As GenAI tools continue to advance, it is becoming increasingly difficult to detect instances of GenAI misuse in assessments and detection will become increasingly difficult, even impossible. Dawson (2021) argues that if we set restrictions on technologies that are not feasible to detect, the integrity and validity of assessment is likely to be reduced, not enhanced. Therefore, attempting to create assessments that GenAI tools cannot complete, or where we prohibit use, is not a sustainable approach to assessing. Instead, assessments should provide opportunities for students to utilise GenAI tools to support their knowledge and skill development (Rudolph, et al., 2023).
When redesigning assessments, make students aware of how GenAI can and cannot inform the ways in which they respond to the task. This approach will instruct them in the utilisation of current tools and technologies demanded in the workplace. This will also remove the difficulty of having to identify prohibited GenAI use in assessment (Dobrin, 2023).
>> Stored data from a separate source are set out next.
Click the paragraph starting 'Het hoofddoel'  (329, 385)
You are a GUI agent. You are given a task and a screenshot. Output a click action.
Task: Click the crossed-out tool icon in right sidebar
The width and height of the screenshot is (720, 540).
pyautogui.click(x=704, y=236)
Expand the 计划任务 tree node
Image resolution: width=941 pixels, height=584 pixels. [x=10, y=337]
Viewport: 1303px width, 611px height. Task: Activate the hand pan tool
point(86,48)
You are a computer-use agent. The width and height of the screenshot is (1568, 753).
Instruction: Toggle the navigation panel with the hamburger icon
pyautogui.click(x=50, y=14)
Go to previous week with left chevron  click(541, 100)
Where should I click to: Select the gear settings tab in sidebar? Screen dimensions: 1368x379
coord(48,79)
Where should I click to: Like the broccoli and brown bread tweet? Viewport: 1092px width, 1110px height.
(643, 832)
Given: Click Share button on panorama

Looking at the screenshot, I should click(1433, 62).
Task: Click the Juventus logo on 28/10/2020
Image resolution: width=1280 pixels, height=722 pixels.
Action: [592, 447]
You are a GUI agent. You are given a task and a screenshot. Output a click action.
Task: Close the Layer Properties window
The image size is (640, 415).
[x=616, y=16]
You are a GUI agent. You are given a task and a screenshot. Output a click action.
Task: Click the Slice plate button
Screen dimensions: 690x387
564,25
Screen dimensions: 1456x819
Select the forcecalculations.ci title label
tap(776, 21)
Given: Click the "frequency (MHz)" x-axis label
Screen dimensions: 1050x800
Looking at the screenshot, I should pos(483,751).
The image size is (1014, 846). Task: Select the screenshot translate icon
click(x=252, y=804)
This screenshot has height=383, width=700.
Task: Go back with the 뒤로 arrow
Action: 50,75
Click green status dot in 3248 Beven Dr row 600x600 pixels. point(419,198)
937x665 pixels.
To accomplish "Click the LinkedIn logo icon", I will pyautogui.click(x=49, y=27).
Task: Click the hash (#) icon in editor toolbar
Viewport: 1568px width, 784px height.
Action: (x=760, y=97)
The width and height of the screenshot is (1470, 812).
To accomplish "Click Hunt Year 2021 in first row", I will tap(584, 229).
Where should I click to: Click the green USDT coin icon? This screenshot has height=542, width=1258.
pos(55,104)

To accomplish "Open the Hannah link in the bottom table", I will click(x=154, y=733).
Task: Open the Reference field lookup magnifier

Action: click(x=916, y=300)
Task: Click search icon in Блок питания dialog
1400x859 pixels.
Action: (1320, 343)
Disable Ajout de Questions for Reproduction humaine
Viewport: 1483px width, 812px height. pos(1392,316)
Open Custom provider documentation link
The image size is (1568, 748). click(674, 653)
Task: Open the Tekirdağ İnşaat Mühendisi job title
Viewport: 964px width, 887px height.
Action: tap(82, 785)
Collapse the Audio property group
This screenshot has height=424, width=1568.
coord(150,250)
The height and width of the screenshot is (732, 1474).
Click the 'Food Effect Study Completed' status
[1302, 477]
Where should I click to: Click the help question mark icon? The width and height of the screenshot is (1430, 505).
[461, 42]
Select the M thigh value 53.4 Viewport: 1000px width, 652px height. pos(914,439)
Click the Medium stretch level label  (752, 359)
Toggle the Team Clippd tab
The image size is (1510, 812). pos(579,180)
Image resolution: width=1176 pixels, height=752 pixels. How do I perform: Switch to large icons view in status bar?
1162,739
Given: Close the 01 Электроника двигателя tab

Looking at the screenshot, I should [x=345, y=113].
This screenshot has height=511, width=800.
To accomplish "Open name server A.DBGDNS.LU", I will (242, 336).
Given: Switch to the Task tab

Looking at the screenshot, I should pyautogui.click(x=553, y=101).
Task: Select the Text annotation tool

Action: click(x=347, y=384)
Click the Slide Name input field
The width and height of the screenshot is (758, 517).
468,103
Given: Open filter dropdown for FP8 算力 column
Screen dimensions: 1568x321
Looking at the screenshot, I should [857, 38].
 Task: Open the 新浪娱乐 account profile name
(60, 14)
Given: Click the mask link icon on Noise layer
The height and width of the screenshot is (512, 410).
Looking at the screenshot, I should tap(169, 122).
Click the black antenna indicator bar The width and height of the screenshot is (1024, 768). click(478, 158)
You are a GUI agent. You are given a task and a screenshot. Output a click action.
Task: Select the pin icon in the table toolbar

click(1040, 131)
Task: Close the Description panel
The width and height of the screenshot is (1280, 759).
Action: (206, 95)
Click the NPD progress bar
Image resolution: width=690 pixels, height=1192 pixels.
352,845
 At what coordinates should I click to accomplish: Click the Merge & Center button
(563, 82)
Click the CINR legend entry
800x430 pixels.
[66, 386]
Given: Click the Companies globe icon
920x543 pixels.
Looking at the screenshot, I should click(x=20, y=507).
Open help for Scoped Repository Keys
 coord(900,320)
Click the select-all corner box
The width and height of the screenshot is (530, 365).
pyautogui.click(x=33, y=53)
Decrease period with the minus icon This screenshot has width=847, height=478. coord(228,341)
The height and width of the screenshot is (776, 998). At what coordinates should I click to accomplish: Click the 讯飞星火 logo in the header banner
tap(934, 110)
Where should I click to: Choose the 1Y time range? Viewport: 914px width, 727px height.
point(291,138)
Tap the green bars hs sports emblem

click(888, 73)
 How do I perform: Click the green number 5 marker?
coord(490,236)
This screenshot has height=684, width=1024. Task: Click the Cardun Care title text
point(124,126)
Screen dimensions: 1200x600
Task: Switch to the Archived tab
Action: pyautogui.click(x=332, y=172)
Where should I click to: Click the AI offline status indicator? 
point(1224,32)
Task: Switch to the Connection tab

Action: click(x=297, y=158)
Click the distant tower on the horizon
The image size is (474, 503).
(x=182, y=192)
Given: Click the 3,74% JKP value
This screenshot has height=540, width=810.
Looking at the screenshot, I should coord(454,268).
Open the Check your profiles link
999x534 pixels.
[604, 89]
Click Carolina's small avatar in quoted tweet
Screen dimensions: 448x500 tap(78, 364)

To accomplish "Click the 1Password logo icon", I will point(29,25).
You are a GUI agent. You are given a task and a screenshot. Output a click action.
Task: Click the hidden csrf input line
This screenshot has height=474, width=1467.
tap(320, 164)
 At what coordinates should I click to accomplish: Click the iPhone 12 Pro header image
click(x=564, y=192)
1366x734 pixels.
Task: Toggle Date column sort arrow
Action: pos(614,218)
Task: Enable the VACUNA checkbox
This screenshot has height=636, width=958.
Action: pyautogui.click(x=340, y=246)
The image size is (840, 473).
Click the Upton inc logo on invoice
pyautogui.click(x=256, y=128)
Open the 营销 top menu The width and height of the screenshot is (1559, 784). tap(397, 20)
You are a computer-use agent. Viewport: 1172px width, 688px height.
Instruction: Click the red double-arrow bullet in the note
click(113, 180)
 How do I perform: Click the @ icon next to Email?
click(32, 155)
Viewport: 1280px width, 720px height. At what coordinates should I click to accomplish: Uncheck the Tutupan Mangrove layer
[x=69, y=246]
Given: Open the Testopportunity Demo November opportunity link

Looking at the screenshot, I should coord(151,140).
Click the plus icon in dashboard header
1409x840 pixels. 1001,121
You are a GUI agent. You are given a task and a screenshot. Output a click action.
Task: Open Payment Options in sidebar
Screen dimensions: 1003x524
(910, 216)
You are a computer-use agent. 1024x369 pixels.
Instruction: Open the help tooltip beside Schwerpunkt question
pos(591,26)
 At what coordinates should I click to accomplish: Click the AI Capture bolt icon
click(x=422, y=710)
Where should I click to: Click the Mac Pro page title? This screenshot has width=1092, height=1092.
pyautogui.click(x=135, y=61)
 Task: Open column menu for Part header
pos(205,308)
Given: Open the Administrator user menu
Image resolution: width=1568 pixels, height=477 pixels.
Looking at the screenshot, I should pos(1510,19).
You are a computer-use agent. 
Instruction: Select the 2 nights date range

If there is a long time frame, for example, designing a new unit design, or where changes to an existing unit can be made in UCMS, this allows opportunity to rethink assessment in response to GenAI, including assessment type and Unit Learning Outcomes (ULOs). The modified ULOs where appropriate could also be designed to incorporate components of local or personal contexts and foster critical thinking and creativity. When you are incorporating ULO revisions as part of assessment redesign, you will need to ensure that the revision of the ULOs maintains academic rigour and relevance as well as alignment with the Course Learning Outcomes relevant to the level of study for the unit. Here is an example:
Original ULO across an undergraduate course (level 1, 2 or 3) | Revised ULO for a Level 1 unit (1000) | Revised ULO for a Level 2 or 3 unit (2000 or 3000) |
Discuss the effects of climate change on the environment. | Discuss the effects of climate change on the environment broadly and using recent local examples. Explanation: We've expanded the original ULO to include not only an understanding of climate change effects generally but also a discussion of recent local examples. The core knowledge of comprehending the effects of climate change on the environment remains unaltered, ensuring that foundational knowledge remains intact. But, by encouraging discussions of climate change within students' immediate surroundings, we not only enhance engagement and relevance but also introduce complexity that makes it challenging for students to accomplish this ULO using GenAI. The change to the ULO allows for the marking criteria to include the quality of discussion on the recent local examples. The changes are still consistent with an undergraduate foundational coursework unit (Level 1). | Critically discuss the effects of climate change on the environment broadly and using recent local contexts. Explanation: This revised ULO emphasises the higher-order requirement for the discussion. It challenges students to consider climate change effects in a deeper, critical manner generally and in recent local contexts. The focus is shifted towards higher-order cognitive skills, such as critical thinking, less likely to be automated by GenAI. In addition, students need to critically engage with recent local events and discuss these, something that GenAI would be less likely capable of doing well. The changes to the ULO also provide scope for higher weighting in the marking criteria for the ‘human’ components: critical thinking and current local contexts. The ULO reflects the level of study required for discipline-building or integrated coursework units (Level 2 or 3). |
Once your ULOs are ready, you can refer to the tables presented in the following section and select the cognitive level that aligns with the ULOs being measured and identify potential assessment task types. You can then consider the mitigation strategies you need to implement to address GenAI-related risks specific to your chosen cognitive level.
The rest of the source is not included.